On Thu, 2013-05-23 at 00:15 -0400, Carlos O'Donell wrote:
> On 05/08/2013 10:43 AM, Torvald Riegel wrote:
> > See http://sourceware.org/bugzilla/show_bug.cgi?id=15215 for background.
> 
> You've already hashed out the details of these changes with Rich
> and he has no objection with this first phase of the patch which
> is to unify the implementations.
>  
> > I1 and I2 follow essentially the same algorithm, and we can replace it
> > with a unified variant, as the bug suggests.  See the attached patch for
> > a modified version of the sparc instance.  The differences between both
> > are either cosmetic, or are unnecessary changes (ie, how the
> > init-finished state is set (atomic_inc vs. store), or how the fork
> > generations are compared).
> > 
> > Both I1 and I2 were missing a release memory order (MO) when marking
> > once_control as finished initialization.  If the particular arch doesn't
> > need a HW barrier for release, we at least need a compiler barrier; if
> > it's needed, the original I1 and I2 are not guaranteed to work.
> > 
> > Both I1 and I2 were missing acquire MO on the very first load of
> > once_control.  This needs to synchronize with the release MO on setting
> > the state to init-finished, so without it it's not guaranteed to work
> > either.
> > Note that this will make a call to pthread_once that doesn't need to
> > actually run the init routine slightly slower due to the additional
> > acquire barrier.  If you're really concerned about this overhead, speak
> > up.  There are ways to avoid it, but it comes with additional complexity
> > and bookkeeping.
> 
> We want correctness. This is a place where correctness is infinitely
> more important than speed. We should be correct first and then we
> should argue about how to make it fast.
> 
> > I'm currently also using the existing atomic_{read/write}_barrier
> > functions instead of not-yet-existing load_acq or store_rel functions.

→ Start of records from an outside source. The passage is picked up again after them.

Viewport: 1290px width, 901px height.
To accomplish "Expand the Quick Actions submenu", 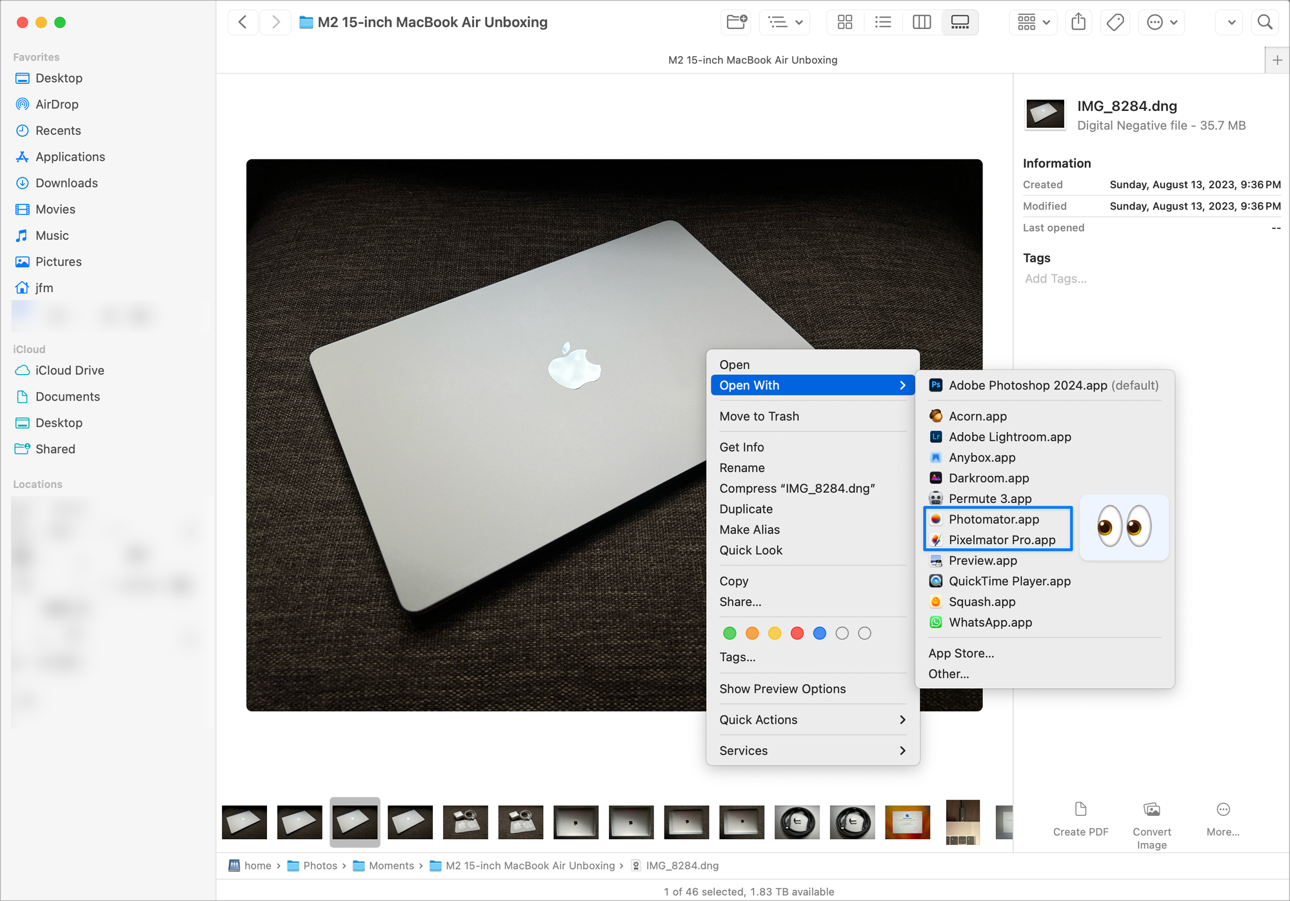I will 759,719.
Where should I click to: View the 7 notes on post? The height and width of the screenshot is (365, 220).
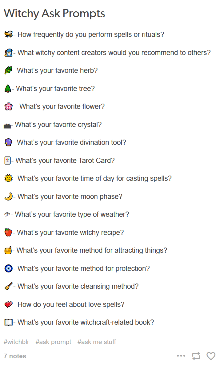click(x=15, y=356)
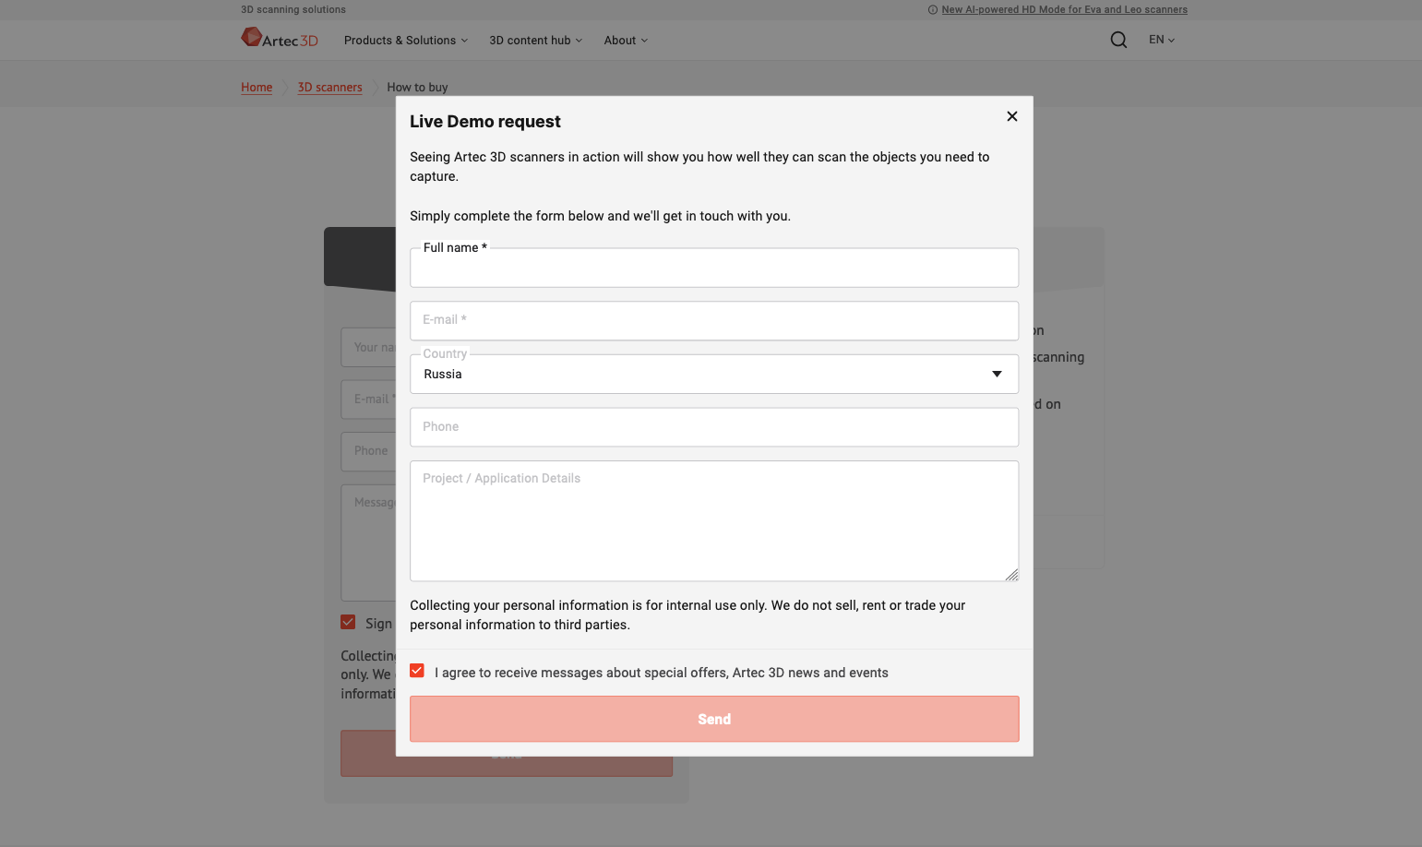This screenshot has height=847, width=1422.
Task: Expand the EN language selector
Action: click(x=1161, y=40)
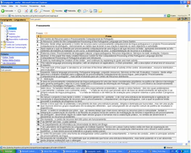191x153 pixels.
Task: Click the Iniciar start button
Action: (x=8, y=151)
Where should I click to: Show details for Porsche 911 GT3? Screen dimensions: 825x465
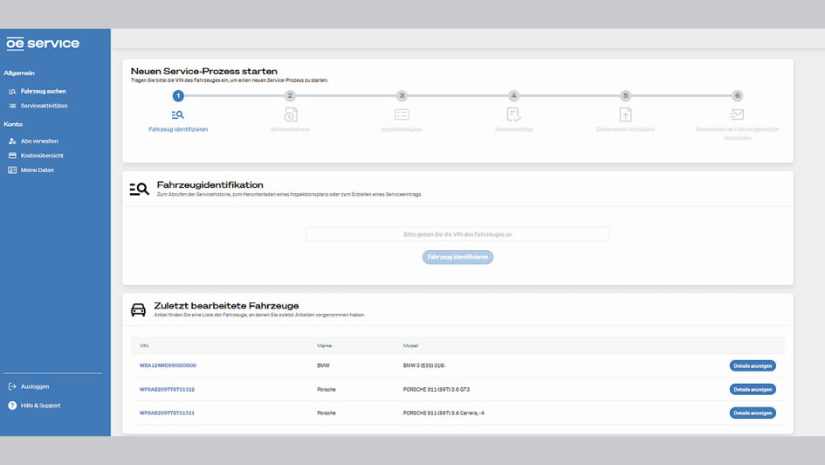752,389
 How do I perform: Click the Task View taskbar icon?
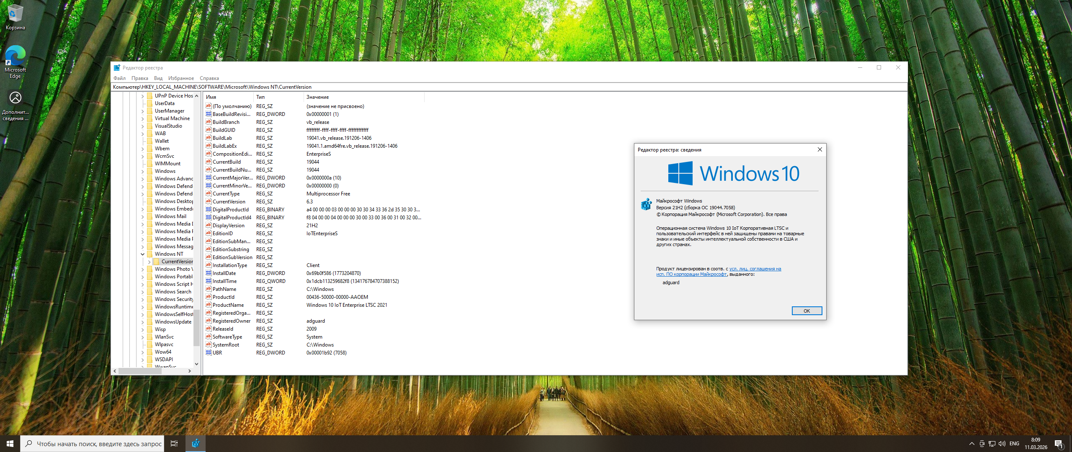point(174,444)
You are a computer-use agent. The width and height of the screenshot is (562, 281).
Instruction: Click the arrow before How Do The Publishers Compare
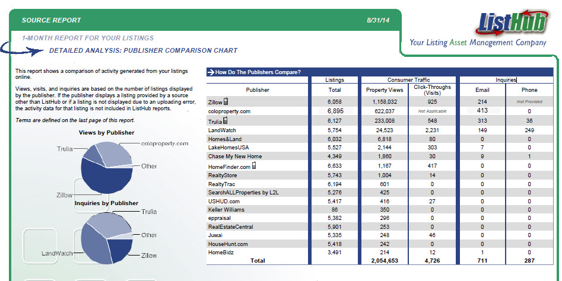[x=211, y=72]
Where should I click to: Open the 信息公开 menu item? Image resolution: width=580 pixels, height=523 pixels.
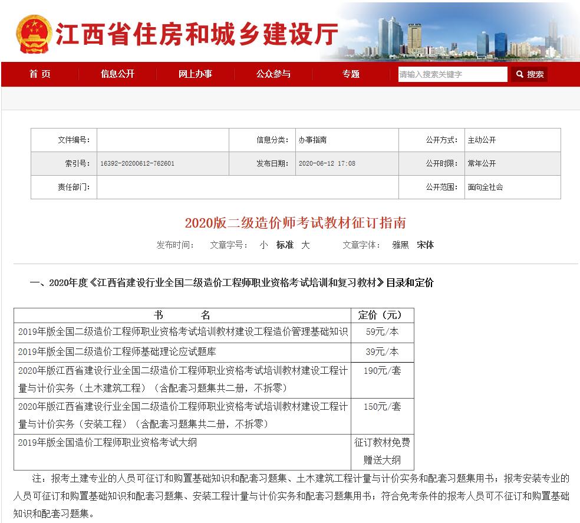click(x=118, y=74)
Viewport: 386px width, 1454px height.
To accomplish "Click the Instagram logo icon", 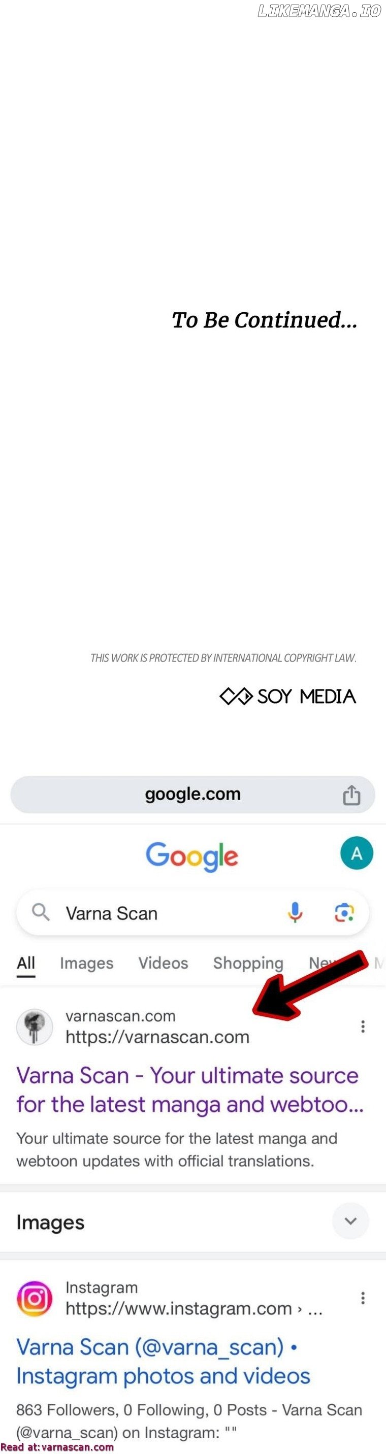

> > I'm not sure whether the latter can have somewhat more efficient
> > implementations on Power and ARM; if so, and if you're concerned about
> > the overhead, we can add load_acq and store_rel to atomic.h and start
> > using it.  This would be in line with C11, where we should eventually be
> > heading to anyways, IMO.
> 
> Agreed.
> 
> > Both I1 and I2 have an ABA issue on __fork_generation, as explained in
> > the comments that the patch adds.  How do you all feel about this?
> > I can't present a simple fix right now, but I believe it could be fixed
> > with additional bookkeeping.
> > 
> > If there's no objection to the essence of this patch, I'll post another
> > patch that actually replaces I1 and I2 with the modified variant in the
> > attached patch.
> 
> Please repost.

See attached patch.  This has been tested on ppc64 but not on the other
archs that are affected.  Nonetheless, ppc has a weak memory model, so,
for example, having an acquire barrier on a load or not having it does
make a difference.

OK?